As President of my children's elementary school's PTA this year, one of my goals was to improve communication through our newsletter and website. Our newsletter had been haphazard at best, sometimes we had one, sometimes not. Fact is, it was a lot of work for one person and making copies for 850 kids every month on the school's older copier machines was a challenge. Then I got a postcard from www.schoolhousenews.com. We sold 17 ads to local companies for $150 for the year(10 issues). For this we get 850 copies of our newsletter professionally designed and printed every month, for 10 months, and mailed to our school. Now, our secretary e-mails the content that our committee chairs send her every month and Schoolhouse News puts it together in a beautiful newsletter and ships it to our school at the first of the month. I have heard nothing but positive comments from our parents and staff and would recommend it to everyone.
Teresa
Last year the PTO purchased their own copier. The school still does print our newsletter for us but we copy everything else. It is nice this way. We have better control over how and when things get copied. We are not overloading their staff and we don't have to rely on them to get our copies made.

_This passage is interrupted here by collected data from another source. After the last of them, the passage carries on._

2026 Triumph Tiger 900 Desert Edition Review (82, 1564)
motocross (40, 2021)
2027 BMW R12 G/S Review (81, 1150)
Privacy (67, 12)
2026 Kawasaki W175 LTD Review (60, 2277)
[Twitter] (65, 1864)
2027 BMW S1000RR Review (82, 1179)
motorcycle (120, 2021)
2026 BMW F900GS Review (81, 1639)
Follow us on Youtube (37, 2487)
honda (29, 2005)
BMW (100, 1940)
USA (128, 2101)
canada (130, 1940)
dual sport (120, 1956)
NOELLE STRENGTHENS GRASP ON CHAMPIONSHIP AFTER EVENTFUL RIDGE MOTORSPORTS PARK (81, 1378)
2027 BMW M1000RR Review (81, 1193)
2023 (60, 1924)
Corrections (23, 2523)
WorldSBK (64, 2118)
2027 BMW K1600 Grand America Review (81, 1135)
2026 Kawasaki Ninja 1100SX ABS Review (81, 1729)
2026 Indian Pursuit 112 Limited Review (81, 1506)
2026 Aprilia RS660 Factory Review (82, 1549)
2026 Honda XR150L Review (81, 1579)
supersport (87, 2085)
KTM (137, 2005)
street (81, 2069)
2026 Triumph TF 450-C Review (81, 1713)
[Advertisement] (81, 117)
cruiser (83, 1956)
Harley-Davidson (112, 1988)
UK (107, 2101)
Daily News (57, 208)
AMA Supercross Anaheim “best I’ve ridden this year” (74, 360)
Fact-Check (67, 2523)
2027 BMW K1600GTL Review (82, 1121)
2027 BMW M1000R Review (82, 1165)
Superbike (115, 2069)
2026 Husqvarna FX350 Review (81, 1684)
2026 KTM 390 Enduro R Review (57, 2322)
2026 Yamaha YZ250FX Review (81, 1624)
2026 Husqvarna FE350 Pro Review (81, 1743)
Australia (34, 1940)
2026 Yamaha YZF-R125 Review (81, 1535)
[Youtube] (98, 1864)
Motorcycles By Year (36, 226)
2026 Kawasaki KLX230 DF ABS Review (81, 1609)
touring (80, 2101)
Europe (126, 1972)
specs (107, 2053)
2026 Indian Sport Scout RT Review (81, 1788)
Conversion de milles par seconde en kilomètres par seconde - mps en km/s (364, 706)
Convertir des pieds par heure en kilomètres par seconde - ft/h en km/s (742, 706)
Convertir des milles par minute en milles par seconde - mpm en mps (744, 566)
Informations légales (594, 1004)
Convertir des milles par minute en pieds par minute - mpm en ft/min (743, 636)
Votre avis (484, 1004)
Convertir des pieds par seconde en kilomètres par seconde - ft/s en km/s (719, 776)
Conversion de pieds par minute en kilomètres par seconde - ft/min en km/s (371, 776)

Our school gives all the teachers and the PTO a code for the copier--this allows so many copies per month. We as the PTO never have enough "allowed copies" so our President copies alot of items at her place of employment and i make copies for my treasurers stuff at the library or at home on my printer. Our PTO buys all the paper we make copies on at the school.
As budgets are tight, our PTO offered to turn in used printer cartridges to Office Depot and Office Max for a free ream of paper. We have donated dozens of reams to the Middle School so far.
For our newsletter and other full school letters, we take it to Office Depot or our local printer. We are getting incorporated with our own tax number and we are priding ourselves on being as self sufficient as we can. We earn the money, so we try to take care of our own expenses. 10-15 copies? Ok at the school, but otherwise, we take care of it.
FYI. :cool:
We purchase our paper throught the school district and the school makes our copies for us.
Before our school purchased two big copiers and a rizo, the PTO sent out the newsletter to be copied and it was about $35 for 800 copies on colored paper.
I love doing our newsletter! I've often put in it info that didn't get into the school's newsletter and reminders. Ex. time to check school suppiles! Many of our children are needing glue sticks, crayons, pencils, etc!! Add these items to your shopping list while you shop for the holidays to help our students start off the year with a full supply box!
You know, fun stuff!
In case anyone needs a figure for comparison - "real costs" of copying include the copy machine costs/rental, toner, paper, and maintenance. Often this is tied to volume - especially on leased machines. The paper cost is easy to figure out, but the other sometimes more difficult. (Some places track it very closely.) But the point is, the school is paying expenses beyond just the paper.
At my office (200 people, a huge copy machine and 6 or 7 smaller ones), they track this closely so it can be billed back per division. Our real cost per impression (copying on one side of the paper) is 2.1 cents.
If I applied that factor to a 2 page PTO document at our school, it would cost the school $21.00.
The paper itself is only a tiny piece. I find it helpful to keep that in mind. The school's factor may be a little different, but it all adds up. They run hunreds of thousands of copies and in these tight budget times, I can see why they try to crack down - or at least get the paper supplied.